Italia Vol.1-2-3 Antologia a cura di Roberto Leydi (Albatros/Nota)

Pubblicata dalle Edizioni Sciascia la Albatros era la più importante collana discografica a livello europeo per la musica popolare italiana e internazionale, che raggiunse circa duecento numeri divisi in varie sezioni. Grazie all’interessamento dell’attivissima etichetta friulana Nota, e dopo numerosi rinvii, finalmente rivedono la luce in formato cd i tre volumi dedicati all’Italia curati da Roberto Leydi e tratti dalla raccolta Documenti originali del Folklore Musicale Europeo, usciti nella loro prima edizione tra il 1970 e il 1971. Si tratta di materiali di grande importanza sia dal punto di vista storico sia dal punto di vista etnomusicale, in quanto raccolgono una selezione di brani provenienti dalla tradizione orale italiana, provenienti dalle registrazioni sul campo di Leydi, Carpitella ed altri ricercatori effettuate tra il 1956 e il 1967. Sebbene qualitativamente le registrazioni siano altalenanti, il loro ascolto rappresenta una sorta di salto in dietro nel tempo, in cui si riscopre un patrimonio culturale di valore inestimabile e destinato purtroppo a sparire per sempre. Il primo volume è diviso in due parti la prima dedicata ai balli e agli strumenti mentre la seconda prende in esame i canti religiosi. La compilazione segue uno schema ben preciso e quasi fosse un viaggio ci conduce prima in Friuli con la splendida Rezianka “Zagatina” registrata a San Giorgio di Resia (Ud) poi in Emilia con la Furlana e il Valzer, poi in Piemonte con la Monferrina. 

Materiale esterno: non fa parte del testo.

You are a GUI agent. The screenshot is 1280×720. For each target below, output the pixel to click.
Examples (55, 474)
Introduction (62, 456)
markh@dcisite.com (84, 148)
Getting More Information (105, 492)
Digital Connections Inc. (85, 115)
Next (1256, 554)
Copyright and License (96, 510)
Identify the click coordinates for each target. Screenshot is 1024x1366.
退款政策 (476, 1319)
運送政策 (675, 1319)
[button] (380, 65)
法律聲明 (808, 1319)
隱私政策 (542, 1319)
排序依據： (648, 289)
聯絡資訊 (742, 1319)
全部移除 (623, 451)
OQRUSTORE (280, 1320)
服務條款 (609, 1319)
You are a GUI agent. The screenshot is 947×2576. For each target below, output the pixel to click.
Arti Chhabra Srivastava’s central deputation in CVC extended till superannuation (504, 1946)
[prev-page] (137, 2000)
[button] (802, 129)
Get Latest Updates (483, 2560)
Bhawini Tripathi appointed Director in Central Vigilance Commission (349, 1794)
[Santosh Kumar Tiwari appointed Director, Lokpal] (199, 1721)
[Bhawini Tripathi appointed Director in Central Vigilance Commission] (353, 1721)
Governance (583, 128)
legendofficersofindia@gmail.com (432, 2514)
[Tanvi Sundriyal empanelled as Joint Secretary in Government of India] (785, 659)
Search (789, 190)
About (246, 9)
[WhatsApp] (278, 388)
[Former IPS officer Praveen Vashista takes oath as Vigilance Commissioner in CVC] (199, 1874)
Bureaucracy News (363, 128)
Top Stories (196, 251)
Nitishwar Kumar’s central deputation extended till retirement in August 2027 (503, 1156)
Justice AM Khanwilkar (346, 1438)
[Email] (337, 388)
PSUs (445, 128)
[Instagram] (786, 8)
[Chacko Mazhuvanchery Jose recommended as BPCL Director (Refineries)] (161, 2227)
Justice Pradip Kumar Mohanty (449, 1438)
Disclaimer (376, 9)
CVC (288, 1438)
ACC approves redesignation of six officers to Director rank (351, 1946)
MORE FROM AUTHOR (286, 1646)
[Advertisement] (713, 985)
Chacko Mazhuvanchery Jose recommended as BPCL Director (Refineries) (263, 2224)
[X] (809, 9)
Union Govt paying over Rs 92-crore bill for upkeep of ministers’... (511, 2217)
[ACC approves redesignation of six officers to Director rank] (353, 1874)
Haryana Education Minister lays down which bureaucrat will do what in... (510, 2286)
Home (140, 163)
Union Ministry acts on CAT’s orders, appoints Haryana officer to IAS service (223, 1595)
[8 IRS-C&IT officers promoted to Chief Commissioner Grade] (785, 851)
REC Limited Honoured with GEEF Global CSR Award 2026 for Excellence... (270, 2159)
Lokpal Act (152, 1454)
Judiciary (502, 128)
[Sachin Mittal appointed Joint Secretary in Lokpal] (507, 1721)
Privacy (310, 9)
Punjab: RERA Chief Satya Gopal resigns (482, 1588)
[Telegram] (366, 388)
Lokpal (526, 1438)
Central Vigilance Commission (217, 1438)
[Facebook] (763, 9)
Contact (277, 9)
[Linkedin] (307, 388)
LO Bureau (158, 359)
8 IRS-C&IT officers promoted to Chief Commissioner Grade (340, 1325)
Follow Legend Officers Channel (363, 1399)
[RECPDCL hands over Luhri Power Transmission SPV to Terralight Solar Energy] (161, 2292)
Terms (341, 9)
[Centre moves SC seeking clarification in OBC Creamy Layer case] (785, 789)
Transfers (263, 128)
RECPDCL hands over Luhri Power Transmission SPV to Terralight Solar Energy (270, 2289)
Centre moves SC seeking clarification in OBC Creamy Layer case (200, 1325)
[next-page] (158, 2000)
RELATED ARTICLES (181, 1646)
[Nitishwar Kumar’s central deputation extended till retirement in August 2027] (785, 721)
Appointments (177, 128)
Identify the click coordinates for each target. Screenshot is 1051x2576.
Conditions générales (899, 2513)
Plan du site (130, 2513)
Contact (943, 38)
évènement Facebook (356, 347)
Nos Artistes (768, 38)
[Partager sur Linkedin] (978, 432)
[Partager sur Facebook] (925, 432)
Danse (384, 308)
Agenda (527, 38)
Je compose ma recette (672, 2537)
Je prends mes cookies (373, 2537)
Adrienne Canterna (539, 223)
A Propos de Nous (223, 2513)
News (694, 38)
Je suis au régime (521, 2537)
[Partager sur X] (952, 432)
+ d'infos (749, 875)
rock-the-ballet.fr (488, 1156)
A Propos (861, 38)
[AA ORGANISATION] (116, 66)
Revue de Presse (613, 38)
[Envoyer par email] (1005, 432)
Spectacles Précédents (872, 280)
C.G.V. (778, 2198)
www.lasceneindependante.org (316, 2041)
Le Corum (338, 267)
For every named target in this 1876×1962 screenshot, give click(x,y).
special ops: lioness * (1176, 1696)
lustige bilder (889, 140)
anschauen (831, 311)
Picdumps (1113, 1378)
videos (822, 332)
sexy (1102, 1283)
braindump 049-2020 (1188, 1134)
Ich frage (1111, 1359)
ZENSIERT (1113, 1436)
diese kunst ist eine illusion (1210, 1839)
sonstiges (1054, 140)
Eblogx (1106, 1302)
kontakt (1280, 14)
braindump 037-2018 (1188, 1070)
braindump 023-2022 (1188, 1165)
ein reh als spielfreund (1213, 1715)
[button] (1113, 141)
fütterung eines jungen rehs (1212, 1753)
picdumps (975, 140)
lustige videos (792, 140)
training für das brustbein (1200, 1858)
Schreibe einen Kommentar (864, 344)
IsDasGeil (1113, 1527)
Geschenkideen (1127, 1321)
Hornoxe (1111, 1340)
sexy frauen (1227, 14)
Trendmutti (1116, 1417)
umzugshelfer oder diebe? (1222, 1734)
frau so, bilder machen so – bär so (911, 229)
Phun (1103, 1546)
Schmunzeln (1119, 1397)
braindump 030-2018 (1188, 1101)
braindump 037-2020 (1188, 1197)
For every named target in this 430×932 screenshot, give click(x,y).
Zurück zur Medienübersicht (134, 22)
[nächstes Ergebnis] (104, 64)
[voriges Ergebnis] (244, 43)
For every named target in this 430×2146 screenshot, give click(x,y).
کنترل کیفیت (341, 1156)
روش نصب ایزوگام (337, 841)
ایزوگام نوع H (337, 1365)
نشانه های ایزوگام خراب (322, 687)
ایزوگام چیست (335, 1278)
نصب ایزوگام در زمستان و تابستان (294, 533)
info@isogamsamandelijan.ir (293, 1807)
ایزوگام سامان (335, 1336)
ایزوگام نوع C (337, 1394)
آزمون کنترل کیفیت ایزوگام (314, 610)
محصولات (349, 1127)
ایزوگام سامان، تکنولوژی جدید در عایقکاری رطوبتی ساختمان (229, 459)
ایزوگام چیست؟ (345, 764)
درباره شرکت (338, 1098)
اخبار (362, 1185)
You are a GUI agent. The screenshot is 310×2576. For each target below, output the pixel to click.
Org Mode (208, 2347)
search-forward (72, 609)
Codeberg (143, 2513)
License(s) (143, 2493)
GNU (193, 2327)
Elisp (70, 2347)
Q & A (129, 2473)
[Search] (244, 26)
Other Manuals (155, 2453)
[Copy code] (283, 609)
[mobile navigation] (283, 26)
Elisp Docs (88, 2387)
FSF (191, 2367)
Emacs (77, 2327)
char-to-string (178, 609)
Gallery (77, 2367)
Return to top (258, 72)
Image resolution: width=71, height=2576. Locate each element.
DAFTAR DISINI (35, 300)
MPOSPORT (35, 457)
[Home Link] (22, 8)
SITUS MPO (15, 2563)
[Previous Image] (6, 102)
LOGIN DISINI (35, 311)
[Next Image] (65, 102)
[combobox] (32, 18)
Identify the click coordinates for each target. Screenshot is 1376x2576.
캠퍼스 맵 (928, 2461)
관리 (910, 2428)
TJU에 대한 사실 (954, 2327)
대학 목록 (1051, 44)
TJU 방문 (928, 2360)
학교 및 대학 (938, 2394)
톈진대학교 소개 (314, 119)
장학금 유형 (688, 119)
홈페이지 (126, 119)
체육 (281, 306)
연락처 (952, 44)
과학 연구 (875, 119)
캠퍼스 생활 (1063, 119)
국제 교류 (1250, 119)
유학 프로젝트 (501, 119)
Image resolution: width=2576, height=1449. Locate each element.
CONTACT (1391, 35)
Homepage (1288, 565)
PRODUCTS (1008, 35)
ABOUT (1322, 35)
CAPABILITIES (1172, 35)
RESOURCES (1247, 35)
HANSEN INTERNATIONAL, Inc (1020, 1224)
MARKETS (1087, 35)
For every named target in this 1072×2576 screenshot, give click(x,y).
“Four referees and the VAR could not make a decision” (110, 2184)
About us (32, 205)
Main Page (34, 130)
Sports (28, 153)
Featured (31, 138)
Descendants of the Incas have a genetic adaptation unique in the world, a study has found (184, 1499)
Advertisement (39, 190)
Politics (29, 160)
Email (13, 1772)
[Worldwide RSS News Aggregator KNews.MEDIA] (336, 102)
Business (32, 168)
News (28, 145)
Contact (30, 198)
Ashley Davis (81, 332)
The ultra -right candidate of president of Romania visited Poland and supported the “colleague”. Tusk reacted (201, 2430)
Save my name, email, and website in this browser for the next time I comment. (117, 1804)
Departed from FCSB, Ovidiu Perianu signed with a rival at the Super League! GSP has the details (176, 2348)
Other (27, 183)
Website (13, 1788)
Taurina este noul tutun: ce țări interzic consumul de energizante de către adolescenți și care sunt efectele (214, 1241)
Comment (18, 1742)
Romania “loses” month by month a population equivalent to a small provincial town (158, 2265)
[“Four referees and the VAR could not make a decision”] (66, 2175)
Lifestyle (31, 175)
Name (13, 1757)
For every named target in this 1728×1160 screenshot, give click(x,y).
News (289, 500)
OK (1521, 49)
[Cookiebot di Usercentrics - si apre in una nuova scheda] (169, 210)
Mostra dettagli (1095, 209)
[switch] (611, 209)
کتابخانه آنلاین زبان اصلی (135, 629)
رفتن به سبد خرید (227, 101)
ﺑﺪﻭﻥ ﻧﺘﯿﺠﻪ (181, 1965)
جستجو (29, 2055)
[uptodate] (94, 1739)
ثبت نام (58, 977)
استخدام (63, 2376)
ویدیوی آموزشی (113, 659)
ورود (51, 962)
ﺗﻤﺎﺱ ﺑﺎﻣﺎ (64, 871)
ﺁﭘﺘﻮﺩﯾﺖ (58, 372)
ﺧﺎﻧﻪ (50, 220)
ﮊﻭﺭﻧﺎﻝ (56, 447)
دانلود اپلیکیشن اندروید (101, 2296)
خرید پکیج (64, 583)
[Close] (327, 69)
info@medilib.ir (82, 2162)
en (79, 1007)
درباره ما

Si passa poi attraverso l’Italia centrale con il Saltarello abruzzese per giungere alla Puglia con la Tarantella di Carpino e la Pizzica di Nardò. Le ultime tappe sono riservate alla Sardegna e alle sue Luneddas non prima di aver ascoltato un breve assolo di marranzanu, registrato a Catania. Di grande suggestione è anche la seconda parte dedicata ai Canti Religiosi, contenente registrazioni sul campo dedicate al Natale, alla Passione, alla Madonna e ai Santi. Tra i materiali più interessanti ci sono una rara registrazione della Novena di Natale effettuata a Caserta, la Litania per il Pellegrinaggio alla Madonna di Montevergine ripresa a Castelpoto in provincia di Benevento e il Miserere registrato nel Nuorese. Il secondo volume dedicato alla Canzone Narrativa e allo Spettacolo Popolare, presenta una serie di esempi di generi musicali differenti come la Ballata, le Storie, i Cantastorie, le Improvvisazioni, le Sacre Rappresentazioni e il Maggio. Tra le incisioni più interessanti meritano di essere citate Moran D’Inghilterra interpretata dalla voce di Margherita Revello di Castelnuovo Nigra (Piemonte), La Storia di Petru Taurmina cantata da Cicciu Busacca, il Maggio dei Maggianti di Buti (Toscana) e il Combattimento di Orlando e Rinaldo registrata a Paternò (Sicilia). 
Il terzo ed ultimo volume, dedicato alle voci, ovvero al Canto Lirico e Satirico e alla Polivocalità, ci consente di scoprire come la diversità e le convergenze tra stili stilistici e musicali differenti come lo Stornello presentato nelle versioni toscana, abruzzese e pugliese. Spaziando poi dai Muttos del nuorese al Canto a Vatoccu di Pretola (Umbria) al Canto A Longa di Gallesano (Istria) fino a toccare la Villotta di Ripalta Nuova (Lombardia), si riscopre tutta la forza e la bellezza delle voci dei canti polivocali, strettamente connesso alla cultura contadina. L’unico limite di queste ristampe, è rappresentato dalle scarse informazioni riguardo le registrazioni, che viceversa nelle edizioni originali in lp erano molto dettagliate e corredate da note esplicative. Poco importa, perché ormai esiste una copiosa produzione libraria (anche prodotta dalla stessa Nota) che può corredare l’ascolto di questi tre importanti documenti della tradizione musicale della nostra penisola.